▶ **Given exercise 1**: Repeat part of the probability solution word for word, beginning at the words "Choose the correct" and stopping after "are independent events  (False)".
▶ **Given exercise 2**: Rewrite the paragraph of the probability solution that begins "If A and B are two events" as a short list of its given values, followed by its question.

▶ **Document**:
+++
If A and B are two events such that $P(A) = \frac{1}{2}, P(B) =\frac{1}{3}$ and $P(A∩B) =\frac{1}{4}$ then which of the following statements are true?

(A) A and B are independent events
(B) $P(A | B) = \frac{3}{4}$
(C) $P(A' | B') = \frac{5}{8}$
(D) $P(A' | B) = \frac{1}{4}$

Choose the correct answer from the options given below:

(B), (C) and (D) only

The correct answer is Option (2) → (B), (C) and (D) only

(A) A and B are independent events  (False)
(B) $P(A | B) = \frac{3}{4}$ (True)
(C) $P(A' | B') = \frac{5}{8}$ (True)
(D) $P(A' | B) = \frac{1}{4}$ (True)

Given:

$P(A) = \frac{1}{2},\quad P(B) = \frac{1}{3},\quad P(A \cap B) = \frac{1}{4}$

(A): A and B are independent if:

$P(A \cap B) = P(A) \cdot P(B)$

$\frac{1}{4} \overset{?}{=} \frac{1}{2} \cdot \frac{1}{3} = \frac{1}{6}$

False. So, A and B are not independent.

(B): $P(A|B) = \frac{P(A \cap B)}{P(B)} = \frac{\frac{1}{4}}{\frac{1}{3}} = \frac{3}{4}$

True.

(C): $P(A'|B') = \frac{P(A' \cap B')}{P(B')}$

$P(B') = 1 - P(B) = \frac{2}{3}$

$P(A' \cap B') = 1 - P(A \cup B)$

$P(A \cup B) = P(A) + P(B) - P(A \cap B) = \frac{1}{2} + \frac{1}{3} - \frac{1}{4} = \frac{6 + 4 - 3}{12} = \frac{7}{12}$

$P(A' \cap B') = 1 - \frac{7}{12} = \frac{5}{12}$

$P(A'|B') = \frac{\frac{5}{12}}{\frac{2}{3}} = \frac{5}{12} \cdot \frac{3}{2} = \frac{15}{24} = \frac{5}{8}$

True.

(D): $P(A'|B) = \frac{P(A' \cap B)}{P(B)}$

$P(A' \cap B) = P(B) - P(A \cap B) = \frac{1}{3} - \frac{1}{4} = \frac{4 - 3}{12} = \frac{1}{12}$

$P(A'|B) = \frac{\frac{1}{12}}{\frac{1}{3}} = \frac{1}{12} \cdot \frac{3}{1} = \frac{3}{12} = \frac{1}{4}$

True.
+++
▶ **Material**:
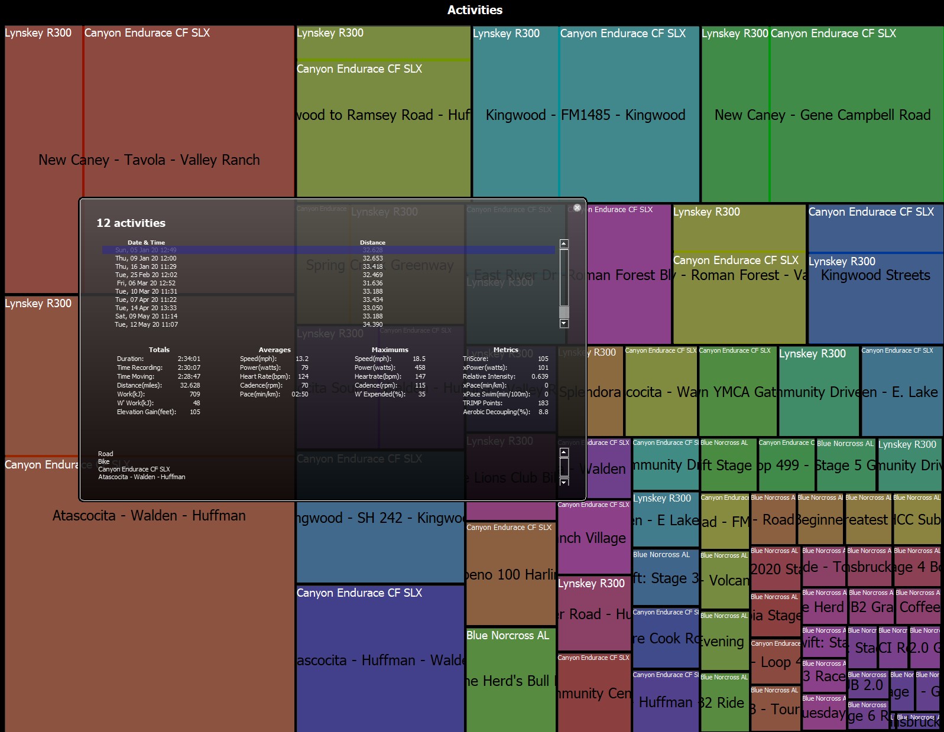Select the Roman Forest olive tile
This screenshot has height=732, width=944.
coord(739,275)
+++
▶ **Expected output 1**:
Choose the correct answer from the options given below:

(B), (C) and (D) only

The correct answer is Option (2) → (B), (C) and (D) only

(A) A and B are independent events  (False)

▶ **Expected output 2**:
- P(A) = 1/2
- P(B) = 1/3
- P(A∩B) = 1/4
- Question: Which of the following statements are true?